Problem to solve
Each line below needs to be printed again exactly.

Stored items:
◆ ◆ ◆ ◆ ◆ ◆ ◆
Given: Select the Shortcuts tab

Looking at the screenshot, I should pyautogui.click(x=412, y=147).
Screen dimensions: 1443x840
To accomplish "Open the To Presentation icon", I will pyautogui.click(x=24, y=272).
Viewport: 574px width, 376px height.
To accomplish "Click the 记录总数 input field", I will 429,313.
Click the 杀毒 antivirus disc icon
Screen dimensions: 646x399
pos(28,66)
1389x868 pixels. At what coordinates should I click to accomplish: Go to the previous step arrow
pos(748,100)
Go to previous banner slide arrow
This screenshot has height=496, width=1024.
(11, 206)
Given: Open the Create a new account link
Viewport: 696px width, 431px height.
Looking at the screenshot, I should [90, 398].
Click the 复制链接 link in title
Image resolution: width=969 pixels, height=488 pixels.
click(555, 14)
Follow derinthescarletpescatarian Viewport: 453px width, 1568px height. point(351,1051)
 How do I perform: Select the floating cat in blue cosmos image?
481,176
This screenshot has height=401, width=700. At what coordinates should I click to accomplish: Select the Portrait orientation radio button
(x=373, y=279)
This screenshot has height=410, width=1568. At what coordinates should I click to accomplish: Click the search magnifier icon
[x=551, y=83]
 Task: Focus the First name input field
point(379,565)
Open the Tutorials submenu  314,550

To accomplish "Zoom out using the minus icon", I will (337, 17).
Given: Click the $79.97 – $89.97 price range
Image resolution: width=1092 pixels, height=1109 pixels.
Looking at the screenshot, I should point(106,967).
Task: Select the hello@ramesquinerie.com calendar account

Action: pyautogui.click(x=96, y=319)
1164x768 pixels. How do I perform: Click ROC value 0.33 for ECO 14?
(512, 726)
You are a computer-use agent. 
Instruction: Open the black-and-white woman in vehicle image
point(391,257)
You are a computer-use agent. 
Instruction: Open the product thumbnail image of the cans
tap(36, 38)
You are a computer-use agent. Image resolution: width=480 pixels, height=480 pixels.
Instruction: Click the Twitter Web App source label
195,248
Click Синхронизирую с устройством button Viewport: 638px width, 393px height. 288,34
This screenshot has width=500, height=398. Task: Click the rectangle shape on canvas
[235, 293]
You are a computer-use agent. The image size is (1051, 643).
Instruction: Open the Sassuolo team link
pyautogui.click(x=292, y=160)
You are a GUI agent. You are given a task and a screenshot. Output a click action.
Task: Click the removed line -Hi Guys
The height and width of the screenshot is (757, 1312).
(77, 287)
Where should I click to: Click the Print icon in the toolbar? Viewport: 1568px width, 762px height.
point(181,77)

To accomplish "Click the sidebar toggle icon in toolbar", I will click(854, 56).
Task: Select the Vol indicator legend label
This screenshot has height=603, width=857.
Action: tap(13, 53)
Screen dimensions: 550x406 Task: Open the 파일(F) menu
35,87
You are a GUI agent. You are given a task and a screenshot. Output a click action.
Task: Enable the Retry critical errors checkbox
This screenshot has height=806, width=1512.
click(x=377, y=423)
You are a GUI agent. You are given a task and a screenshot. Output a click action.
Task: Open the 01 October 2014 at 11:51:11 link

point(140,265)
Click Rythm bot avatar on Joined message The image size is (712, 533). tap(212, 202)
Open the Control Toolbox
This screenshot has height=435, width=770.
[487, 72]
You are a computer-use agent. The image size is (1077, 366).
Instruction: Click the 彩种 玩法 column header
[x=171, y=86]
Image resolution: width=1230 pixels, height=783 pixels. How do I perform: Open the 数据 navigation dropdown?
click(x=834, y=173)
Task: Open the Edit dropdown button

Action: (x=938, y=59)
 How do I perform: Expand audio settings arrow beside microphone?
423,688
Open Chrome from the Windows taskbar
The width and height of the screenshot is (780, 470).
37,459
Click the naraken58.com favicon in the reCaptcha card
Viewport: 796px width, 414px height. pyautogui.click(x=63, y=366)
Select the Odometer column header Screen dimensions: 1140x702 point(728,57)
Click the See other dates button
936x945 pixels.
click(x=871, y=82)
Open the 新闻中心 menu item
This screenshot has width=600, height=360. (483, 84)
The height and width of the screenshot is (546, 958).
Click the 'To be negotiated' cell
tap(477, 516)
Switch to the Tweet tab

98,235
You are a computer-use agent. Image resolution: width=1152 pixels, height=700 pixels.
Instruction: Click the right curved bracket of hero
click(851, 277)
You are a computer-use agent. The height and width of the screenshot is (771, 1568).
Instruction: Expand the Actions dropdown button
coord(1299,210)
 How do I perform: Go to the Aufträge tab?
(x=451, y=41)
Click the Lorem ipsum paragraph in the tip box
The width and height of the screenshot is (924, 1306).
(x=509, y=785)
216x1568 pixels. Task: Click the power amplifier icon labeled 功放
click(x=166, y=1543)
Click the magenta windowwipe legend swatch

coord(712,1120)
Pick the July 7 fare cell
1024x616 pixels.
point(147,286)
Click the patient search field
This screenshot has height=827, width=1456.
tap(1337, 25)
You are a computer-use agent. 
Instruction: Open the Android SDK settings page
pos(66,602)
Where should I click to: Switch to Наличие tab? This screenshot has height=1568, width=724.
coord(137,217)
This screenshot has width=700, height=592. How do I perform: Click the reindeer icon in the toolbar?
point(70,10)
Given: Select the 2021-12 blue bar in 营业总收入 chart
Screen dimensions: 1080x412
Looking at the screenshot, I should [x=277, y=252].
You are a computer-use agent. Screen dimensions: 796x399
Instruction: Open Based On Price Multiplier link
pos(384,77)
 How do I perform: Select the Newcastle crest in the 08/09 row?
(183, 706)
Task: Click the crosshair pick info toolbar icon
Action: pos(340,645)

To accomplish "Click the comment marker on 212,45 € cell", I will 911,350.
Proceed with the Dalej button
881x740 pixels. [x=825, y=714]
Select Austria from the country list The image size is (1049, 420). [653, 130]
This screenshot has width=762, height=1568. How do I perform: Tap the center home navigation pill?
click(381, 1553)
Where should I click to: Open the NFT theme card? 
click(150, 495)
◆ ◆ ◆ ◆ ◆ ◆ ◆
Task response
Given: Select the Shortcuts tab

Looking at the screenshot, I should pyautogui.click(x=412, y=147).
Screen dimensions: 1443x840
To accomplish "Open the To Presentation icon", I will pyautogui.click(x=24, y=272).
Viewport: 574px width, 376px height.
To accomplish "Click the 记录总数 input field", I will 429,313.
Click the 杀毒 antivirus disc icon
Screen dimensions: 646x399
pos(28,66)
1389x868 pixels. At what coordinates should I click to accomplish: Go to the previous step arrow
pos(748,100)
Go to previous banner slide arrow
This screenshot has height=496, width=1024.
(11, 206)
Given: Open the Create a new account link
Viewport: 696px width, 431px height.
Looking at the screenshot, I should [90, 398].
Click the 复制链接 link in title
Image resolution: width=969 pixels, height=488 pixels.
click(555, 14)
Follow derinthescarletpescatarian Viewport: 453px width, 1568px height. point(351,1051)
 How do I perform: Select the floating cat in blue cosmos image?
481,176
This screenshot has height=401, width=700. At what coordinates should I click to accomplish: Select the Portrait orientation radio button
(x=373, y=279)
This screenshot has height=410, width=1568. At what coordinates should I click to accomplish: Click the search magnifier icon
[x=551, y=83]
 Task: Focus the First name input field
point(379,565)
Open the Tutorials submenu  314,550

To accomplish "Zoom out using the minus icon", I will (337, 17).
Given: Click the $79.97 – $89.97 price range
Image resolution: width=1092 pixels, height=1109 pixels.
Looking at the screenshot, I should point(106,967).
Task: Select the hello@ramesquinerie.com calendar account

Action: pyautogui.click(x=96, y=319)
1164x768 pixels. How do I perform: Click ROC value 0.33 for ECO 14?
(512, 726)
You are a computer-use agent. 
Instruction: Open the black-and-white woman in vehicle image
point(391,257)
You are a computer-use agent. 
Instruction: Open the product thumbnail image of the cans
tap(36, 38)
You are a computer-use agent. Image resolution: width=480 pixels, height=480 pixels.
Instruction: Click the Twitter Web App source label
195,248
Click Синхронизирую с устройством button Viewport: 638px width, 393px height. 288,34
This screenshot has width=500, height=398. Task: Click the rectangle shape on canvas
[235, 293]
You are a computer-use agent. The image size is (1051, 643).
Instruction: Open the Sassuolo team link
pyautogui.click(x=292, y=160)
You are a GUI agent. You are given a task and a screenshot. Output a click action.
Task: Click the removed line -Hi Guys
The height and width of the screenshot is (757, 1312).
(77, 287)
Where should I click to: Click the Print icon in the toolbar? Viewport: 1568px width, 762px height.
point(181,77)

To accomplish "Click the sidebar toggle icon in toolbar", I will click(854, 56).
Task: Select the Vol indicator legend label
This screenshot has height=603, width=857.
Action: tap(13, 53)
Screen dimensions: 550x406 Task: Open the 파일(F) menu
35,87
You are a GUI agent. You are given a task and a screenshot. Output a click action.
Task: Enable the Retry critical errors checkbox
This screenshot has height=806, width=1512.
click(x=377, y=423)
You are a GUI agent. You are given a task and a screenshot. Output a click action.
Task: Open the 01 October 2014 at 11:51:11 link

point(140,265)
Click Rythm bot avatar on Joined message The image size is (712, 533). tap(212, 202)
Open the Control Toolbox
This screenshot has height=435, width=770.
[487, 72]
You are a computer-use agent. The image size is (1077, 366).
Instruction: Click the 彩种 玩法 column header
[x=171, y=86]
Image resolution: width=1230 pixels, height=783 pixels. How do I perform: Open the 数据 navigation dropdown?
click(x=834, y=173)
Task: Open the Edit dropdown button

Action: (x=938, y=59)
 How do I perform: Expand audio settings arrow beside microphone?
423,688
Open Chrome from the Windows taskbar
The width and height of the screenshot is (780, 470).
37,459
Click the naraken58.com favicon in the reCaptcha card
Viewport: 796px width, 414px height. pyautogui.click(x=63, y=366)
Select the Odometer column header Screen dimensions: 1140x702 point(728,57)
Click the See other dates button
936x945 pixels.
click(x=871, y=82)
Open the 新闻中心 menu item
This screenshot has width=600, height=360. (483, 84)
The height and width of the screenshot is (546, 958).
Click the 'To be negotiated' cell
tap(477, 516)
Switch to the Tweet tab

98,235
You are a computer-use agent. Image resolution: width=1152 pixels, height=700 pixels.
Instruction: Click the right curved bracket of hero
click(851, 277)
You are a computer-use agent. The height and width of the screenshot is (771, 1568).
Instruction: Expand the Actions dropdown button
coord(1299,210)
 How do I perform: Go to the Aufträge tab?
(x=451, y=41)
Click the Lorem ipsum paragraph in the tip box
The width and height of the screenshot is (924, 1306).
(x=509, y=785)
216x1568 pixels. Task: Click the power amplifier icon labeled 功放
click(x=166, y=1543)
Click the magenta windowwipe legend swatch

coord(712,1120)
Pick the July 7 fare cell
1024x616 pixels.
point(147,286)
Click the patient search field
This screenshot has height=827, width=1456.
tap(1337, 25)
You are a computer-use agent. 
Instruction: Open the Android SDK settings page
pos(66,602)
Where should I click to: Switch to Наличие tab? This screenshot has height=1568, width=724.
coord(137,217)
This screenshot has width=700, height=592. How do I perform: Click the reindeer icon in the toolbar?
point(70,10)
Given: Select the 2021-12 blue bar in 营业总收入 chart
Screen dimensions: 1080x412
Looking at the screenshot, I should [x=277, y=252].
You are a computer-use agent. Screen dimensions: 796x399
Instruction: Open Based On Price Multiplier link
pos(384,77)
 How do I perform: Select the Newcastle crest in the 08/09 row?
(183, 706)
Task: Click the crosshair pick info toolbar icon
Action: pos(340,645)

To accomplish "Click the comment marker on 212,45 € cell", I will 911,350.
Proceed with the Dalej button
881x740 pixels. [x=825, y=714]
Select Austria from the country list The image size is (1049, 420). [653, 130]
This screenshot has width=762, height=1568. How do I perform: Tap the center home navigation pill?
click(381, 1553)
Where should I click to: Open the NFT theme card? 
click(150, 495)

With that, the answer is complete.